Garth Kemerling's insightful
discussion of Socrates contains many links to concepts and people.
Michael S. Russo provides
a clear commentary to Socrates' life and ideas.
The mind altering depiction of the trial of
Socrates. really, this work changed the world and if you read it
well it will change you too.
Apology: Study Questions
To think about and look for when reading the original
Socrates make important references to the oracle.
learn about this remarkable aspect of history from Scientific American
J's Illustrated Apology
A detailed analysis of the trial of Socrates.
and The Apology
Lecture notes by Janice Siegel
Ignorance: It is important to note that Socrates himself did not claim
to know better than others. In the above listed dialogues he frequently
emphases that he is ignorant of the answer. The importance of this helps
to draw the line between dogma and genuine philosophy. It is one thing
to state one's opinion of how things are and should be. Powerful institutions
such as religions and political systems are built upon such dogmas and
the demands that others abide by them. Socrates, on the other hand, started
from a position of ignorance and sought the truth. In the end, he has
no dogmatic program for us to follow, just a method for seeking the truth
for ourselves, without any guarantee that we will find it. Philosophy
as practiced by Socrates is an open system.
In Apology by Plato, Socrates explains why
he follows his philosophical path, even to his death [note:
"apology" implies not admission of guilt but an intention to
give justification for some action or position]. The ancient
Greeks had a sacred temple in Delphi. In the temple was a woman who was
said to be possessed by the gods and able to get answers from them. Chaerephon
traveled to Delphi to ask the Oracle; "Who is the wisest of men?"
The answer came back that "No one is wiser than Socrates."
Socrates explains to the court;
|When I heard the answer,
I said to myself, What can the god mean? and what is the interpretation
of this riddle? for I know that I have no wisdom, small or great.

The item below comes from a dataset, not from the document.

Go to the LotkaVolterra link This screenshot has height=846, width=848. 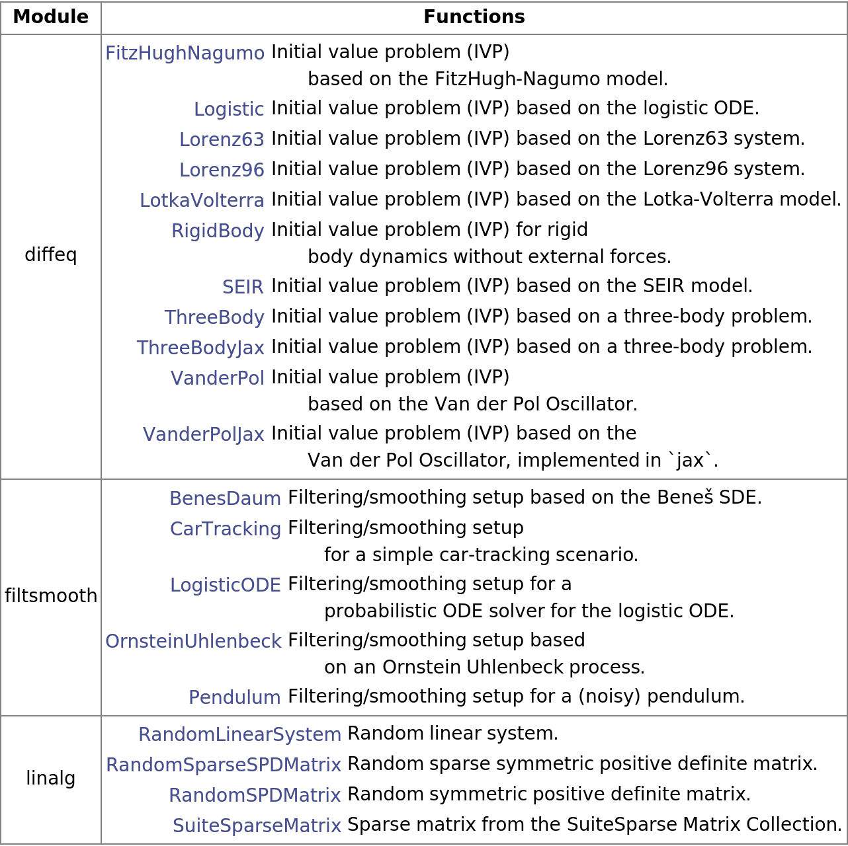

What can he mean when he says that I am the wisest of men? And yet
he is a god and cannot lie; that would be against his nature. After
a long consideration, I at last thought of a method of trying the
question. I reflected that if I could only find a man wiser than myself,
then I might go to the god with a refutation in my hand. I should
say to him, "Here is a man who is wiser than I am; but you said
that I was the wisest." Accordingly I went to one who had the
reputation of wisdom, and observed to him - his name I need not mention;
he was a politician whom I selected for examination - and the result
was as follows: When I began to talk with him, I could not help thinking
that he was not really wise, although he was thought wise by many,
and wiser still by himself; and I went and tried to explain to him
that he thought himself wise, but was not really wise; and the consequence
was that he hated me, and his enmity was shared by several who were
present and heard me. So I left him, saying to myself, as I went away:
Well, although I do not suppose that either of us knows anything really
beautiful and good, I am better off than he is - for he knows nothing,
and thinks that he knows. I neither know nor think that I know. In
this latter particular, then, I seem to have slightly the advantage
of him. Then I went to another, who had still higher philosophical
pretensions, and my conclusion was exactly the same. I made another
enemy of him, and of many others besides him....therefore
I asked myself on behalf of the oracle, whether I would like to be
as I was, neither having their knowledge nor their ignorance, or like
them in both; and I made answer to myself and the oracle that I was
better off as I was.
In this excerpt we find a key to the Socrates and
the philosophical tradition that he gave birth to. When he finds that
the experts are just as ignorant about what things really are, he reasons;
"I do not suppose
that either of us knows anything really beautiful and good, I am better
off than he is - for
he knows nothing, and thinks that he knows. I neither know nor think that
I know." Socrates concludes that it is better
to have honest ignorance than self-deceptive ignorance. Socrates may not
know the ultimate answers to the questions he raises, but he knows himself.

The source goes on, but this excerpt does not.